Sebagai warga DKI Jakarta, saya akan menggunakan hak demokrasi dengan memilih salah satu dari tiga pasangan calon (paslon) yang berkontestasi pada Pilkada Serentak 27 November 2024 mendatang.
Beberapa postingan dari teman saya yang kecewa karena sosok pilihannya tidak ikut bertarung di pilkada, karena tidak ada partai yang mengusung, tidak membuat saya terpengaruh.
Postingan itu intinya ajakan untuk memilih semua paslon atau tidak memilih sama sekali, yang saya terjemahkan sebagai semacam gerakan golongan putih (golput).

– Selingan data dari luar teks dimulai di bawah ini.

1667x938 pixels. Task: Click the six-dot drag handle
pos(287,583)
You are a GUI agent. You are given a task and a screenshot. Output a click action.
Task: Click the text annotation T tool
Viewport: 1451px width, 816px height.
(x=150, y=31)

Saya berpendapat, walaupun Pilkada kali ini punya kelemahan, terutama karena partai tidak mengakomodir aspirasi sebagian masyarakat, kita tetap perlu menyukseskan Pilkada Serentak.
Nomor Urut Pilkada di Jakarta adalah nomor 1 untuk paslon Ridwan Kamil-Suswono, nomor 2 untuk Dharma Pangrekun-Kun Wardhana, dan nomor 3 untuk Pramono Anung-Rano Karno.

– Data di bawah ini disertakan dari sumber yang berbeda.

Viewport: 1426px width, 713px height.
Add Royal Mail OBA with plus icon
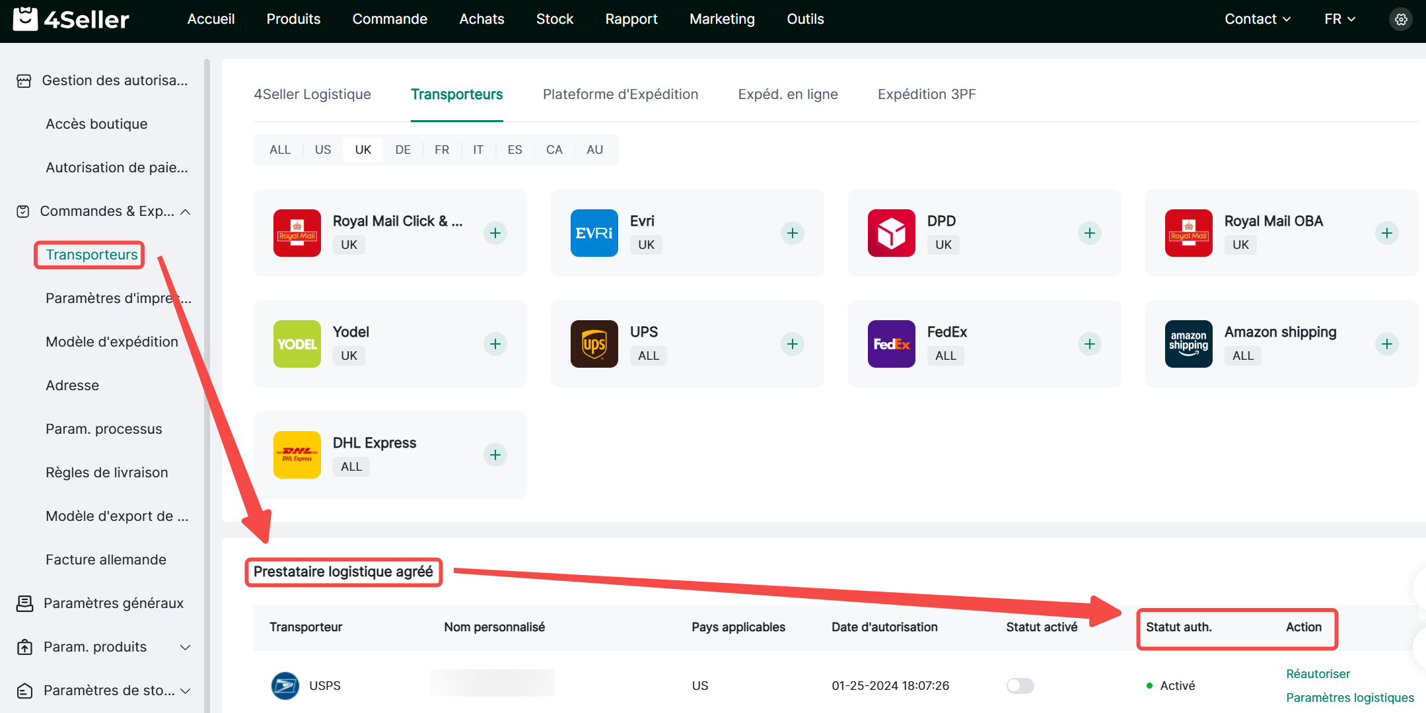pyautogui.click(x=1386, y=233)
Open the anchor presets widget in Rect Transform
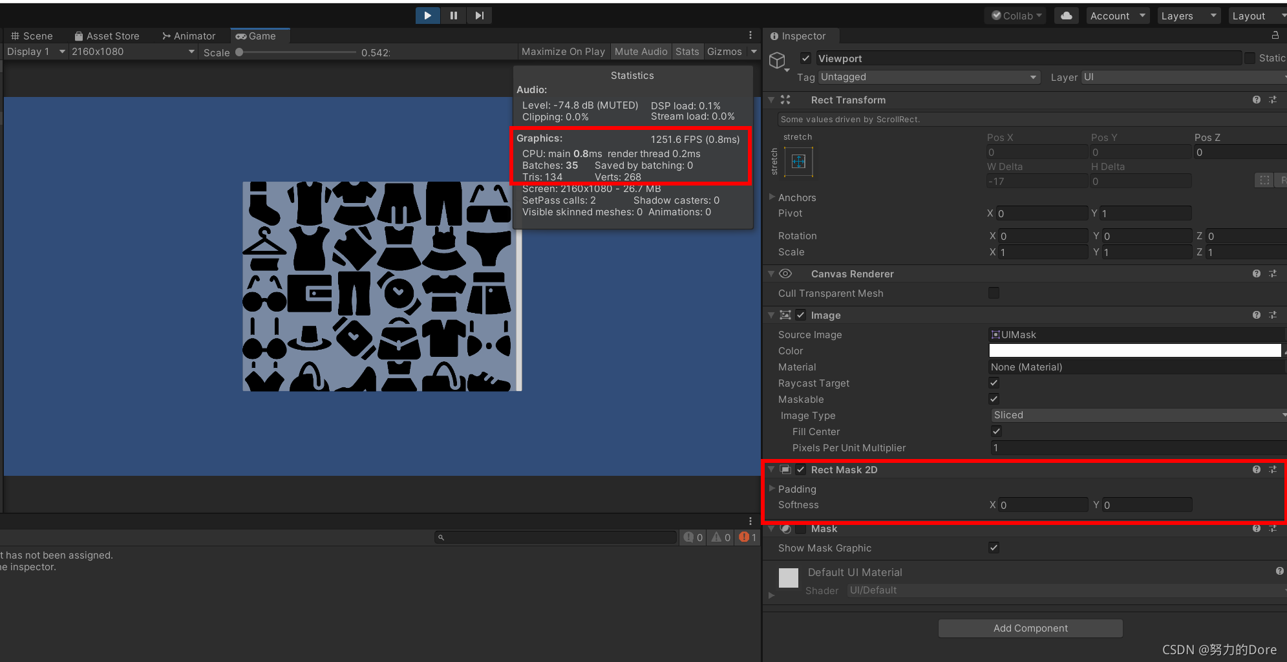The image size is (1287, 662). pyautogui.click(x=798, y=162)
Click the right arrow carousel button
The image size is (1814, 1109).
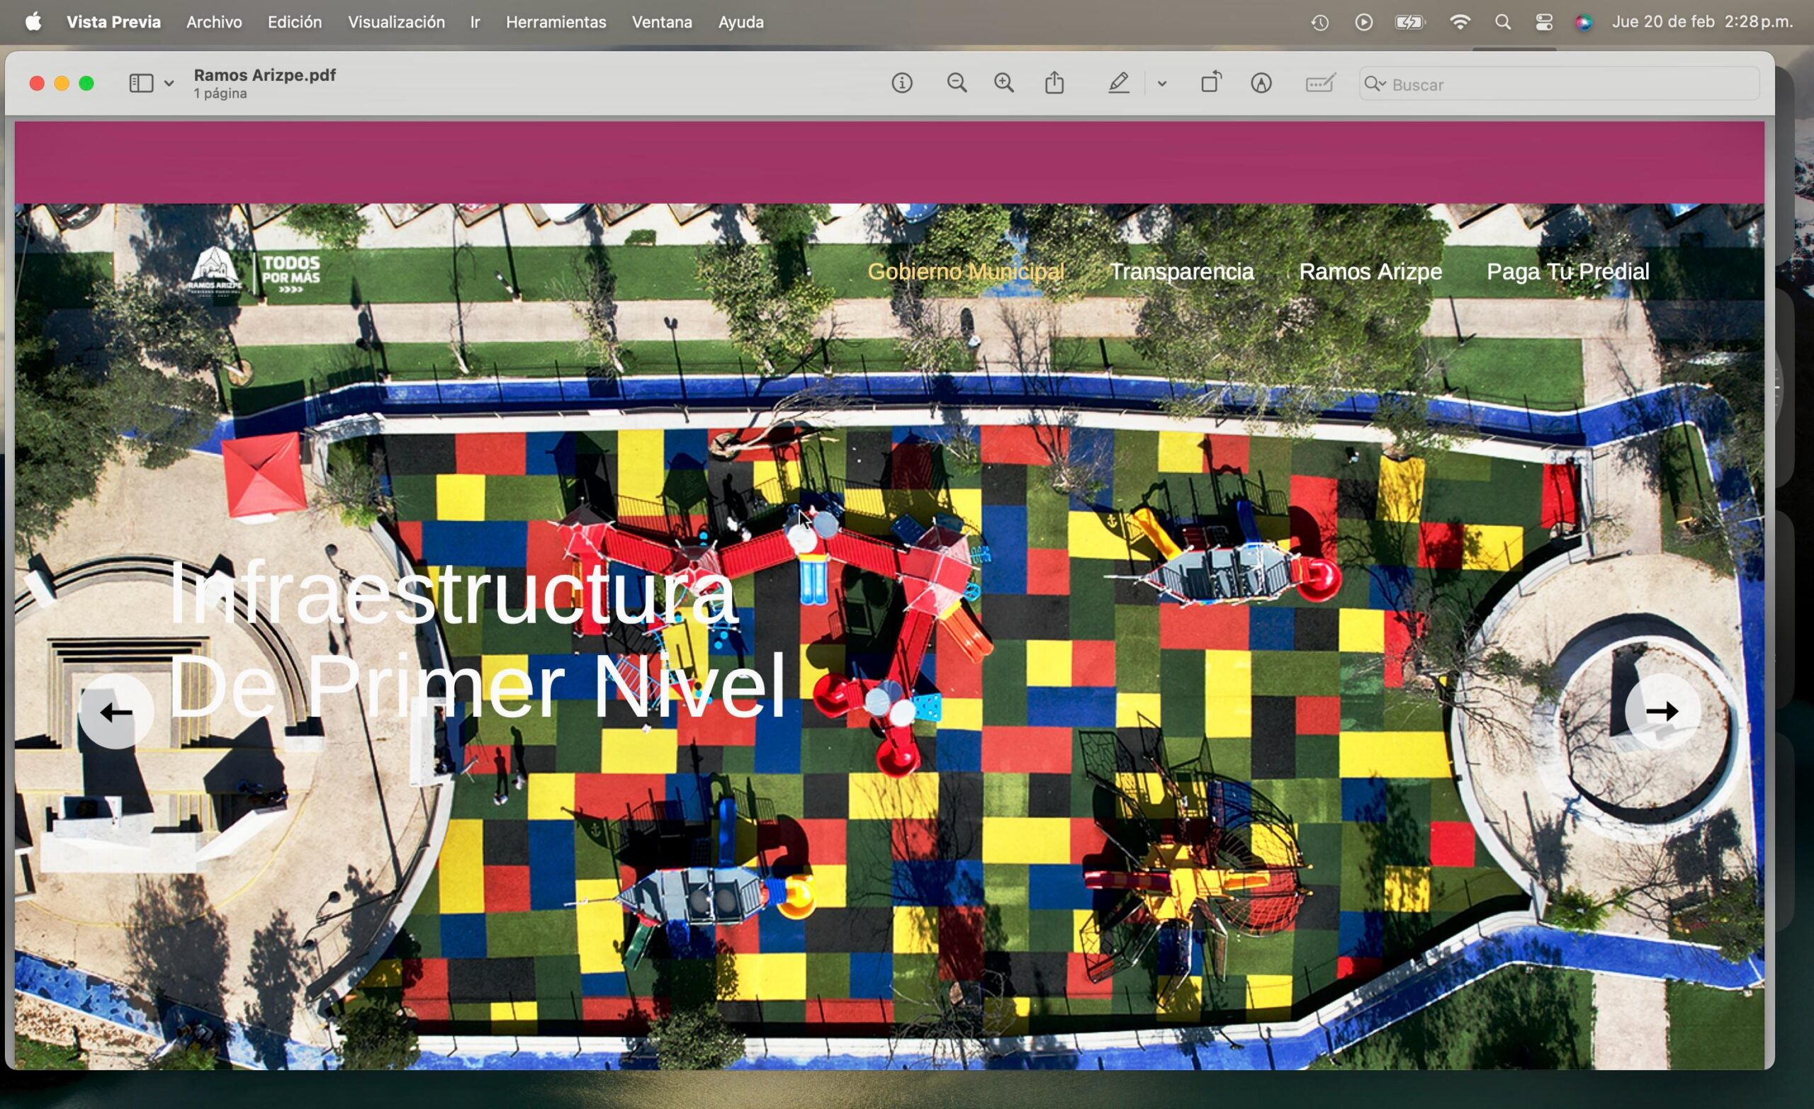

Hingga detik ini, saya belum memutuskan akan memilih siapa, dan pilihan saya sama sekali tidak ada kaitannya dengan nomor urut di atas.

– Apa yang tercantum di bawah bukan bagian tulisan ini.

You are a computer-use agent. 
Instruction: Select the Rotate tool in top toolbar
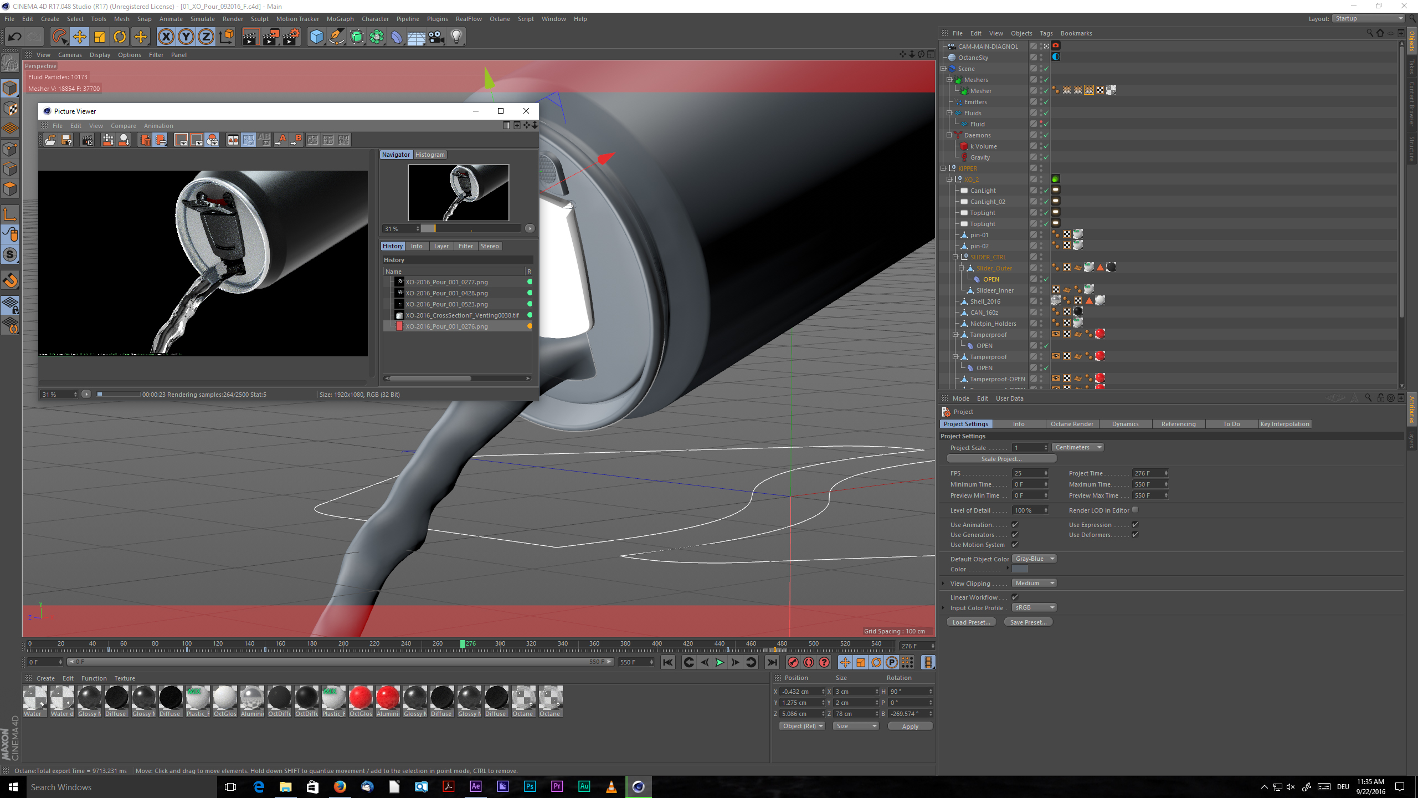click(120, 37)
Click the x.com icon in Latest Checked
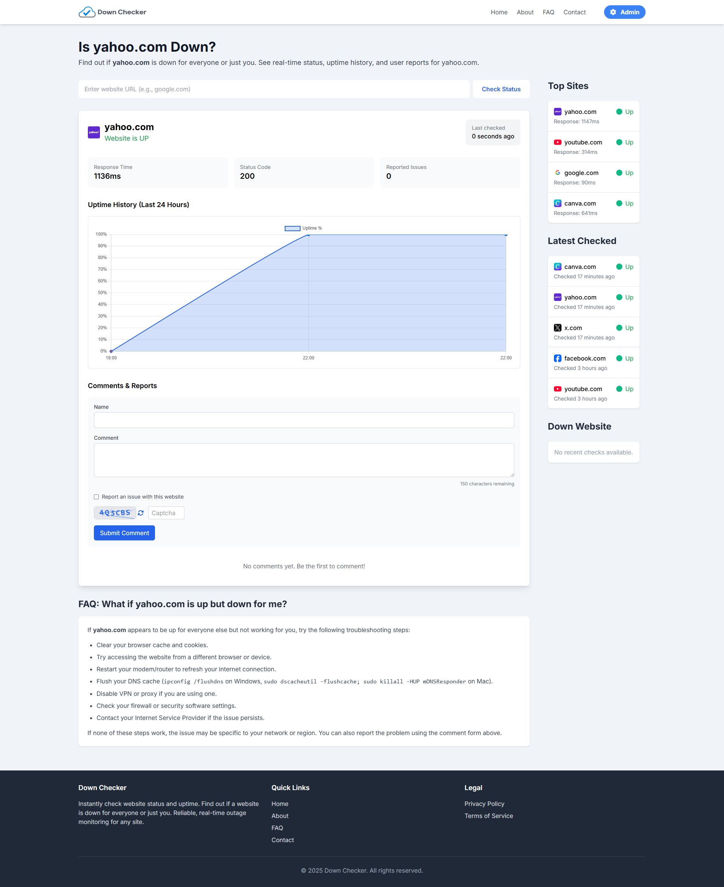Image resolution: width=724 pixels, height=887 pixels. point(557,328)
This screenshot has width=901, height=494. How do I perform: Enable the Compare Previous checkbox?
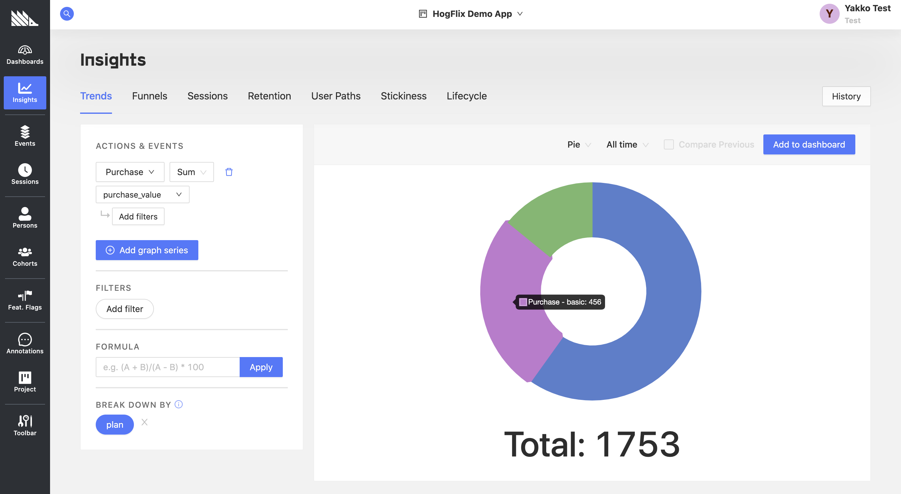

Meskipun nomor urut cukup penting bagi tim kampanye masing-masing Paslon dalam rangka menciptakan gimik, tapi sungguh tak ada artinya bagi saya, selain sekadar menjadi penanda di kertas suara.
Bukankah dari berbagai survei, tak pernah ada bukti ilmiah soal pengaruh nomor urut terhadap kemenangan paslon dalam pemilu?
Nomor urut hanya bertujuan untuk memudahkan para pemilih, terutama kelompok lansia dan pemilih remaja pemula, untuk menentukan pilihan.Â
Bahkan, seandainya tidak ada nomor urut sekalipun, karena sistemnya memilih secara langsung, maka nama dan foto paslon sebenarnya sudah cukup.